Temporal Trends of Health Disparity in the Utilization of Curative-Intent Treatments for Hepatocellular Carcinoma- Are we making progress?

J Gastrointest Surg. 2024 May 14:S1091-255X(24)00456-6. doi: 10.1016/j.gassur.2024.05.015. Online ahead of print.

Abstract

Background: Liver-directed treatments: ablative therapy (AT), surgical resection (SR), liver transplantation (LT), as well Trans-Arterial Chemoembolization (TACE) improve OS for early-stage HCC. While racial and socioeconomic disparities impact access to liver-directed therapies, their temporal trends for the curative-intent treatment of HCC remain to be elucidated.

Methods: We performed chi-square, logistic regression, and temporal trends analyses on data from the Nationwide Inpatient Sample from 2011-2019. The outcome of interest was the rate of AT, SR, LT (curative-intent treatments), and TACE utilization, and the primary predictors were racial/ethnic group, and SES (insurance status).

Results: African-American and Hispanic patients had lower odds of receiving AT - (African-American: OR=0.78, p<0.001), (Hispanic: OR=0.84, p=0.005); and SR - (African-American: OR=0.71, p<0.001), (Hispanics: OR=0.64, p<0.001) compared with white patients. The odds of LT was lower for African-American (OR=0.76, p<0.001) but higher for Hispanic patients (OR=1.25, p=0.001) compared to white patients. Low SES had worse odds of AT (OR=0.79, p=0.001), SR (OR=0.66, p<0.001), and LT (OR=0.84, p=0.028) compared to high SES. While curative-intent treatments showed significant upward temporal trends among White (10.6% to 13.9%, p<0.001), and API/Other patients (14.4% to 15.7%, p=0.007), there were non-significant trends among African-American (10.9% to 10.1%, p=0.825) or Hispanic patients (12.2% to 13.7%, p=0.056).

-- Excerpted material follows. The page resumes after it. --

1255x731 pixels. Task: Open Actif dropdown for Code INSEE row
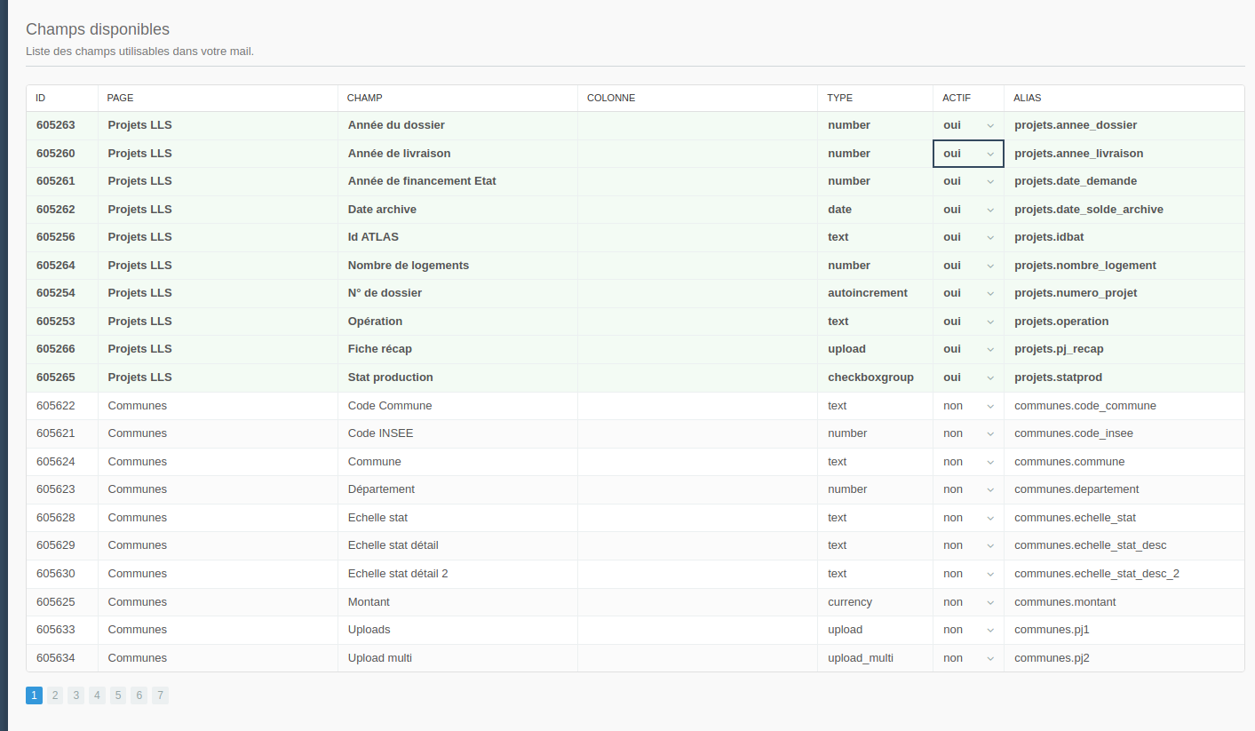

Conclusions: Our study demonstrates concerning disparities in the utilization of curative-intent treatment for HCC based on race/ethnicity, and socioeconomic status. Moreover, racial/ethnic disparities have widened rather than improved over time.

Keywords: ablative treatment; access to care; curative-intent treatment; disparities; hepatocellular carcinoma; liver transplantation; liver-directed therapy; surgical resection; transarterial chemoembolization.